"By now we should've seen a spread of broadening investment beyond the mining sector because we stopped investing in non-mining areas when the [global financial crisis] hit," Gelber said. "It's mostly bad, if you take out mining, the rest of the economy is weak.
"By far the majority of businesses in Australia are doing it tough, hence the loss of confidence and pessimistic bias we see around the place.
"People won't invest unless it's necessary and won't spend any money until it's necessary and it becomes self-fulfilling with all the people that service that area weaker too and it perpetuates itself until we run into capacity constraints and have to invest again."
Gelber said he saw that as a silver lining because BIS's figures showed capacity utilisation in non-mining sectors such as construction, transport and retail was still well below the pre-global financial crisis peaks of 2007-2008.
"We know that if we're not investing enough to cater for even moderate growth, the eventual tightening capacity means we're going to have to start investing again in the non-mining sectors," he said.
"The question is when?
"It has been slow to come through, and we were a little bit disappointed about how slow but when we started to look a bit more closely at the capacity utilisation figures, it is pretty low."
Gelber said property development would kickstart a recovery, with two interest rate cuts possible in the near-term.
Sectors that were doing well included health services, wholesale trade and financial services.
Trade-exposed industries were struggling because of the high dollar and Gelber said for some to prosper, the Australian dollar would need to drop to US75c, which was unlikely to happen for now.
The Victorian Government came in for particular criticism for cutting investment and capital expenditure when its economic activity was among the nation's weakest along with South Australia.
He said BIS saw no evidence to worry about a sharp collapse in commodity prices or demand out of Asia, and for that reason the good Australian resources projects in the pipeline would go ahead.

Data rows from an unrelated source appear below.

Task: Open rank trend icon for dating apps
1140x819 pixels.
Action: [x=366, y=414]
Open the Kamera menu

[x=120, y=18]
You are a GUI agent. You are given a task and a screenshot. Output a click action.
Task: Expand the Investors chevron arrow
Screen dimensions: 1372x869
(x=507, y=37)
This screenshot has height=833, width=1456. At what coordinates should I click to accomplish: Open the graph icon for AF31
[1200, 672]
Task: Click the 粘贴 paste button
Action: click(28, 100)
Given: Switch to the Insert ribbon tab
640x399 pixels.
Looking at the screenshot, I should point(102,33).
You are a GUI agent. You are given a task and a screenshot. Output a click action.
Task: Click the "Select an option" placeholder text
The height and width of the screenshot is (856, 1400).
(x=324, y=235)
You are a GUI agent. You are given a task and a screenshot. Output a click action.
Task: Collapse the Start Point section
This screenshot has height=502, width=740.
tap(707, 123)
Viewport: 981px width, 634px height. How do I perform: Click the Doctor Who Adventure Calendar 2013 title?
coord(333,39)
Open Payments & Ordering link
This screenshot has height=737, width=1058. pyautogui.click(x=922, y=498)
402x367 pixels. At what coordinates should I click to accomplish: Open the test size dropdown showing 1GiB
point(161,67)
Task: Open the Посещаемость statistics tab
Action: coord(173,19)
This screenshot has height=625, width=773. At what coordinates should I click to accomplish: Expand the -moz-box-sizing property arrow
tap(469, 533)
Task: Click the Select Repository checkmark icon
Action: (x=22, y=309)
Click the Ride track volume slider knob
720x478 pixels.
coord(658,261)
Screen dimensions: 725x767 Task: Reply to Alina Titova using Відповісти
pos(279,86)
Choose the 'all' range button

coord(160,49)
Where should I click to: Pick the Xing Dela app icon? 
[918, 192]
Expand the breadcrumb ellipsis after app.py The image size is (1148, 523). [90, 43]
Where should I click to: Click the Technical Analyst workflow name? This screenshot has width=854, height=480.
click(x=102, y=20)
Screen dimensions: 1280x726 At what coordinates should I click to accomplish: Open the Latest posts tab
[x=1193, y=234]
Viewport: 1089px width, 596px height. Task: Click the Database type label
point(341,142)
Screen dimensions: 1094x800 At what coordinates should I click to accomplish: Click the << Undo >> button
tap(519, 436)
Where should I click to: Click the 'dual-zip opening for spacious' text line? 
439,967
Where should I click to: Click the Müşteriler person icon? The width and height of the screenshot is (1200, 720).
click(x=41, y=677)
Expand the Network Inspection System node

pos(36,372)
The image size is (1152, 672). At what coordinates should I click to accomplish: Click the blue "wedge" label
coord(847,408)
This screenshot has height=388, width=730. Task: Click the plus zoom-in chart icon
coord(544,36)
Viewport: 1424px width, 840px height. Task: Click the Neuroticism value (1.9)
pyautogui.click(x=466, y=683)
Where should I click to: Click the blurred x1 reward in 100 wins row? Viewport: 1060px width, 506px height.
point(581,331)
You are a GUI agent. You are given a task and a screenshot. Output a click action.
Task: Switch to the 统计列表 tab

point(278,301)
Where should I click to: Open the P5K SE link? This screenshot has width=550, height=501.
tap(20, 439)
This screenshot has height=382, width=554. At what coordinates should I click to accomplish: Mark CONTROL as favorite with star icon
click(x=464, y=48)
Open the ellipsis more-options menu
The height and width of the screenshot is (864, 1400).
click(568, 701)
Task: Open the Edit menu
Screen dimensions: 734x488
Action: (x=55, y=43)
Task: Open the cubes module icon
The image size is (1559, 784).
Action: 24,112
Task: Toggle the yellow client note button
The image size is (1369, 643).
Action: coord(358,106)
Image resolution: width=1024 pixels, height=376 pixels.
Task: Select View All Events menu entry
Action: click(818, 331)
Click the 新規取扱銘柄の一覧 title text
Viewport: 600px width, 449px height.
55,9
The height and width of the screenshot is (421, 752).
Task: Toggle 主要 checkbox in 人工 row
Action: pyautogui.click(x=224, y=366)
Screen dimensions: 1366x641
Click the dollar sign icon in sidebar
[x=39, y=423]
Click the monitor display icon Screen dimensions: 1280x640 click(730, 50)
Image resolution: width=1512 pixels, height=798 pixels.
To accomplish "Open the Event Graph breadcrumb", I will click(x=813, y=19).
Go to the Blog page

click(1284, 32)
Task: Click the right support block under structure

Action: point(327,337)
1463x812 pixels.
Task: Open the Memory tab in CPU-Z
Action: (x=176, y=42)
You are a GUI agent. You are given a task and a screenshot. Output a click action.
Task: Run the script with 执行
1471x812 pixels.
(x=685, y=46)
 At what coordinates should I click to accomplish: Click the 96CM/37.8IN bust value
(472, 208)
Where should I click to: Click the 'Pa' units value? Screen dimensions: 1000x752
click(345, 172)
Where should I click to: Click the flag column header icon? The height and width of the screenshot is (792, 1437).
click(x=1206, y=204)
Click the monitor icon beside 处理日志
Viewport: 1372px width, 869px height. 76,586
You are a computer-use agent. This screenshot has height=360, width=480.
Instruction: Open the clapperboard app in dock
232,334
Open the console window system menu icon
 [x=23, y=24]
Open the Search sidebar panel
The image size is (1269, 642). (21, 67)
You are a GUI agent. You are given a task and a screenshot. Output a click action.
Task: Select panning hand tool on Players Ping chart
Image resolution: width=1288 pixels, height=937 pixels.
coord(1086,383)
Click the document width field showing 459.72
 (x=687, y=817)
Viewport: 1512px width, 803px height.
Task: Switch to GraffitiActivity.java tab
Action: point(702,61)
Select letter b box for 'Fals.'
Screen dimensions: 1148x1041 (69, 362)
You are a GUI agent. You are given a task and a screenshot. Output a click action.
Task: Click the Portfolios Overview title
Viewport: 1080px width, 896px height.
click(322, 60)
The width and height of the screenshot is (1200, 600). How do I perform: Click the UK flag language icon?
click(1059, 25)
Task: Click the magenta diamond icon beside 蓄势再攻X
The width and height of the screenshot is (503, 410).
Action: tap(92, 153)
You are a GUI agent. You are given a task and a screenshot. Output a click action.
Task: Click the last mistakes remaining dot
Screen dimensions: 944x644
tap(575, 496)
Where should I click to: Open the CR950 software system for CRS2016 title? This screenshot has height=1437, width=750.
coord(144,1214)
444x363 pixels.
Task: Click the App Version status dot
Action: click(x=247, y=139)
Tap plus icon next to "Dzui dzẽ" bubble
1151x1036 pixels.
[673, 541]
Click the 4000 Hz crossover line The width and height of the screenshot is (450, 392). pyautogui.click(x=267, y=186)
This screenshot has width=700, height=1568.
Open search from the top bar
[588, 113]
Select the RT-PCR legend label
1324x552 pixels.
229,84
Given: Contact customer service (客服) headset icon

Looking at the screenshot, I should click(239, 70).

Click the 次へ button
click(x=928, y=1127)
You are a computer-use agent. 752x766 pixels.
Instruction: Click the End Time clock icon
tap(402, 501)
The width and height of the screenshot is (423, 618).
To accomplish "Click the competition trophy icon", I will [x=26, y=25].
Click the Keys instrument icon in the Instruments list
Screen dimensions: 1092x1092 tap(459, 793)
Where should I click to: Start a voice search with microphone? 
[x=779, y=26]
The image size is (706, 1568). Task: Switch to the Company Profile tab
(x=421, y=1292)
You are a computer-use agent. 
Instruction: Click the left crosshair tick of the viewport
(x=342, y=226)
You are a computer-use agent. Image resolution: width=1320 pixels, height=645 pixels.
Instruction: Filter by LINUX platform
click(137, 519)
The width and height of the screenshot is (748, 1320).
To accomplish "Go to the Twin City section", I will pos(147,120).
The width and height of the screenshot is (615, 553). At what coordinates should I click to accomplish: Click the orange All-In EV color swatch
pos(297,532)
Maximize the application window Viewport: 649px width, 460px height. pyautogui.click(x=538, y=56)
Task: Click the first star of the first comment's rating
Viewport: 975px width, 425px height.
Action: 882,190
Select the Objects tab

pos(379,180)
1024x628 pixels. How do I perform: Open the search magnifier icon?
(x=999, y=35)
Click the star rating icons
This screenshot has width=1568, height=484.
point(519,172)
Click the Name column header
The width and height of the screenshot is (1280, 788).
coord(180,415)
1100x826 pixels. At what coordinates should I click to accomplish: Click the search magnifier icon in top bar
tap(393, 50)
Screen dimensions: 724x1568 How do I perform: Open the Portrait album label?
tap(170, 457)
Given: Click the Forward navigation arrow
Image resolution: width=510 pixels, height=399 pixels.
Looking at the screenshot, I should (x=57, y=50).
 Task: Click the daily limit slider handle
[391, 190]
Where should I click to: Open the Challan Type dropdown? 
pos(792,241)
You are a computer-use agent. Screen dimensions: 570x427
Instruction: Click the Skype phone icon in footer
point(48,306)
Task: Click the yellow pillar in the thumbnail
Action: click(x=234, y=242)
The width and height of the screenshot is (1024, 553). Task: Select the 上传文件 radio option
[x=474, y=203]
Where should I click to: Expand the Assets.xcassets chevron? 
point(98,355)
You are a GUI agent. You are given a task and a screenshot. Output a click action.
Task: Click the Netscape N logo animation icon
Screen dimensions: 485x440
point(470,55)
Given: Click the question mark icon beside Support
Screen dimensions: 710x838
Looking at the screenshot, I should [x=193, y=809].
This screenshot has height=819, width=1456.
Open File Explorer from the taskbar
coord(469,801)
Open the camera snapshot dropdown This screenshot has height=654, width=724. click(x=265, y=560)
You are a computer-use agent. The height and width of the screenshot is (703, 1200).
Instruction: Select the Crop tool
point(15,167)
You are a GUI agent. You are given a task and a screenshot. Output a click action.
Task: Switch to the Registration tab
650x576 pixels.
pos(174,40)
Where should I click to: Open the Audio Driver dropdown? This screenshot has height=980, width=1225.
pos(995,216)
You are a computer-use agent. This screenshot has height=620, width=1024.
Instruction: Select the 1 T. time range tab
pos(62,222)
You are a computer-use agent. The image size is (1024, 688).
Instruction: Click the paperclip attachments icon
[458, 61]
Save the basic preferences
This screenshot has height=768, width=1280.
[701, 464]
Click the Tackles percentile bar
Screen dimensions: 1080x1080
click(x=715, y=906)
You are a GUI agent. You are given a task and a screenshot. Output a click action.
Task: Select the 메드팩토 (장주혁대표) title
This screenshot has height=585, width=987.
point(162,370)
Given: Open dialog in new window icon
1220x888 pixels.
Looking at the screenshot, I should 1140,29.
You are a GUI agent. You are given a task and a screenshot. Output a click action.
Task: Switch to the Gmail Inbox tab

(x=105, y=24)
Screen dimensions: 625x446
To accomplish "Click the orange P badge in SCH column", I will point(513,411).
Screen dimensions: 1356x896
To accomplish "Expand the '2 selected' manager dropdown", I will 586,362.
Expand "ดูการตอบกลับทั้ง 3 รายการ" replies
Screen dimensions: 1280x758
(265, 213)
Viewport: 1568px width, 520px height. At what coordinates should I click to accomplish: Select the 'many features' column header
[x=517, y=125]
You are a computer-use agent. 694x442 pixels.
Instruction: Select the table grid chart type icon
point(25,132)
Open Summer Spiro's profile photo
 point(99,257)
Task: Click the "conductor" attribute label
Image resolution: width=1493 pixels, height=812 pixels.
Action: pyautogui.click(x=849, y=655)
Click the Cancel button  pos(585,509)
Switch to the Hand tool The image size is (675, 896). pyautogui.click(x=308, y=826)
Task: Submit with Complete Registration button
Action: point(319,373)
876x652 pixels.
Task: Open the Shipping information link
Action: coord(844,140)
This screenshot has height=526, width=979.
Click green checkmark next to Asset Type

The second half of the decade was still uncertain though, in relation to some larger mining projects planned.
Australian construction sector shrinking
The Australian construction sector posted the biggest drop in employment over the past year, a fall of 70,200 or 6.7 per cent.
The seasonally adjusted figures from the Australian Bureau of Statistics (ABS) yesterday are based on a survey in the middle month of each quarter.
They showed the number of people employed in construction in August was 978,300 - 8.5 per cent of the employed workforce compared to 9.2 per cent a year before.
The next biggest fall was in public administration and safety, recording a fall of 48,400 or 6.6 per cent. That was followed by the transport, postal and warehousing sector.